# PROBLEM TO WORK ON
A verbatim reproduction of the lines below, from the line containing "1512x794 pixels. Task: Open" through the line containing "Sort by Bezeichnung column arrow", both ends included, is the whole required output.

Stored items:
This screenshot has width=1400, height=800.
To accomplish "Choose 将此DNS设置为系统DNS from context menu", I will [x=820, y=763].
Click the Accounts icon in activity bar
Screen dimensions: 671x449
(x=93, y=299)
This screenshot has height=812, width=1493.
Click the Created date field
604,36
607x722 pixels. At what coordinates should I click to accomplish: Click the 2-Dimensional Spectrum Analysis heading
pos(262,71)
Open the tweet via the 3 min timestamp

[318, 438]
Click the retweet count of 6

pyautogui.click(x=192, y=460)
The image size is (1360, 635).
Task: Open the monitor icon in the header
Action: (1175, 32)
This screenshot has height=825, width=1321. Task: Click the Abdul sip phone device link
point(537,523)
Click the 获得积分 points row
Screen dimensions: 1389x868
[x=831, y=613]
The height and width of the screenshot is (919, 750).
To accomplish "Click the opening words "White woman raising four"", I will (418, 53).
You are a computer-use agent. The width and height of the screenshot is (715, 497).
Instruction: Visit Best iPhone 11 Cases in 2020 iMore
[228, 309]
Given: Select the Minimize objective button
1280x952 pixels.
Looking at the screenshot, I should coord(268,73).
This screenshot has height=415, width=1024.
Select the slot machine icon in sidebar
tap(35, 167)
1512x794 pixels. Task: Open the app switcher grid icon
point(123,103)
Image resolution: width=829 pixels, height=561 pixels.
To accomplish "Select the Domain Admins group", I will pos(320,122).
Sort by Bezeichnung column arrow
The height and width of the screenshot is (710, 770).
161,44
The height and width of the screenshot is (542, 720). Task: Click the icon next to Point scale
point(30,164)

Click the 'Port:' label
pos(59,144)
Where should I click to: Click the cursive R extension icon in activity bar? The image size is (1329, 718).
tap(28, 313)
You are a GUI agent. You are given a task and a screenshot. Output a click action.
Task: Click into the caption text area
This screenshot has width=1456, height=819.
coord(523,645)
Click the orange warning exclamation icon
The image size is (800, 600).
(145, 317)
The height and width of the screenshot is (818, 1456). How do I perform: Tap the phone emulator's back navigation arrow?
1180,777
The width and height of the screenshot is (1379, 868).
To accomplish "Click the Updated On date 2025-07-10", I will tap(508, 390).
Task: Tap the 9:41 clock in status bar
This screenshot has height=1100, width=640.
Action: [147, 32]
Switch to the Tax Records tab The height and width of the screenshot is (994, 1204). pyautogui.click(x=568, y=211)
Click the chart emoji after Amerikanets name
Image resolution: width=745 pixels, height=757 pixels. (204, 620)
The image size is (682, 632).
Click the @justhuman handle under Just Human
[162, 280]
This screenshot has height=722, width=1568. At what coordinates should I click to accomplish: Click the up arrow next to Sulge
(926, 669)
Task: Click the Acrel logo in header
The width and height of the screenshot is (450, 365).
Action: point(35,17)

# EXERCISE RESULT
1512x794 pixels. Task: Open the app switcher grid icon
point(123,103)
Image resolution: width=829 pixels, height=561 pixels.
To accomplish "Select the Domain Admins group", I will pos(320,122).
Sort by Bezeichnung column arrow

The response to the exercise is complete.